August DuPont has spent his whole life inside a dilapidated house with his aunt Hydrangea. His lonely existence ends abruptly with the arrival of an invitation to meet an aunt--and cousins--he didn't even know existed. When Aunt Orchid suggests that August attend school with his cousins, it's a dream come true. But August has scarcely begun to celebrate his reversal of fortune when he is confronted by a small problem on his way home. So begins an adventure filled with a wild child, a zombie, a fabled white alligator, and an unimaginable family secret.


An illustration by K. G. Campbell from the book.
Today, I'm excited to be taking part in the blog tour for K. G. Campbell's A Small Zombie Problem. Come back tomorrow for my blog tour stop for The Haunting of Henry Davis by Kathryn Siebel.

A Small Zombie Problem, K. G. Campbell's middle grade fiction debut, is a fun, quirky, Southern Gothic-flavored tale of family, secrets, family secrets, and zombies, obviously. August DuPont lives with his Aunt Hydrangea in their dilapidated family estate, the last members of the DuPont family and heirs to quickly dwindling DuPont's Peppy Pepper Sauce dynasty. August lives a solitary and lonely life, as he has never left his house at his aunt's insistence (she is agoraphobic and has convinced August that the outside world is a terrifying place). However, one day the grocery delivery boy drops a box of August's favorite snack, Mudd Pies, and August sees his opportunity to take a quick step outside to retrieve his snacks. Of course, this doesn't go nearly as well as August expects it to and sets in motion an adventure that involves a long hidden family pepper sauce secret, newly discovered family, a white alligator, and a wee bit of a zombie problem.

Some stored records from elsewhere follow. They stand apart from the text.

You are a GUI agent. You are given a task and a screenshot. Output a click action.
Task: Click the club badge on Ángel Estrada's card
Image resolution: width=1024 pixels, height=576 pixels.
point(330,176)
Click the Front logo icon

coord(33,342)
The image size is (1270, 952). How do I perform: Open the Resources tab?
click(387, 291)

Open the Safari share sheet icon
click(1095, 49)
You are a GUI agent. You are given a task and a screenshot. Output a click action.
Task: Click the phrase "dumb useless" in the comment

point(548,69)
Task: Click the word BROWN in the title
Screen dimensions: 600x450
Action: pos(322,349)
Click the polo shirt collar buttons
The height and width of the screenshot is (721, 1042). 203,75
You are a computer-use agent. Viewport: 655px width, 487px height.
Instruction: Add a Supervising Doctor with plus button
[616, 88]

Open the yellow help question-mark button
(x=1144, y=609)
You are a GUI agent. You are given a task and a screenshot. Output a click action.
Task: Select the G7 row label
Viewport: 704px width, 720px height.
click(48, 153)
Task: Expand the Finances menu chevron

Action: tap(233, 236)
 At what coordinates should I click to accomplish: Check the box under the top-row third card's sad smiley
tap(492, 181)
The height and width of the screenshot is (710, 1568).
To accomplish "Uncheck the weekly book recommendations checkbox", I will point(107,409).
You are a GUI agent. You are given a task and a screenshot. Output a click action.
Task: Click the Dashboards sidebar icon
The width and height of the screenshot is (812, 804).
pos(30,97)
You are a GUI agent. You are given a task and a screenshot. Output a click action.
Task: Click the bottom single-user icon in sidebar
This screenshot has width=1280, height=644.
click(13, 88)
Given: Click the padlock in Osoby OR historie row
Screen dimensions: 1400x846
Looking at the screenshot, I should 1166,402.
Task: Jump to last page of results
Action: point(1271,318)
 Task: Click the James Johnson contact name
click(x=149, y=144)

An illustration by K. G. Campbell from the book.
I really enjoyed Campbell's almost timeless presentation of the story (we're never really quite sure when this story takes place) and his accompanying illustrations are delightfully creepy. The story feels very atmospheric at times, and Campbell's writing is spot on creepy when it needs to be, and he also writes some surprisingly beautiful turns of phrase. I was suitably impressed several times with his writing style. August starts out so quiet and introverted and his blossoming confidence throughout the story is handled very well, and Claudette's inclusion as an actual character instead of the zombie plot device is a nice change of pace.

The book starts out a little slow, but as the action picks up, things move along fairly quickly. The ending seems a little abrupt, but the cliffhanger should leave young readers anxious for the next book in the series. I know I'll be looking forward to it.


I'd like to thank Knopf Books for Young Readers for providing me with a copy of A Small Zombie Problem in exchange for a fair and honest review.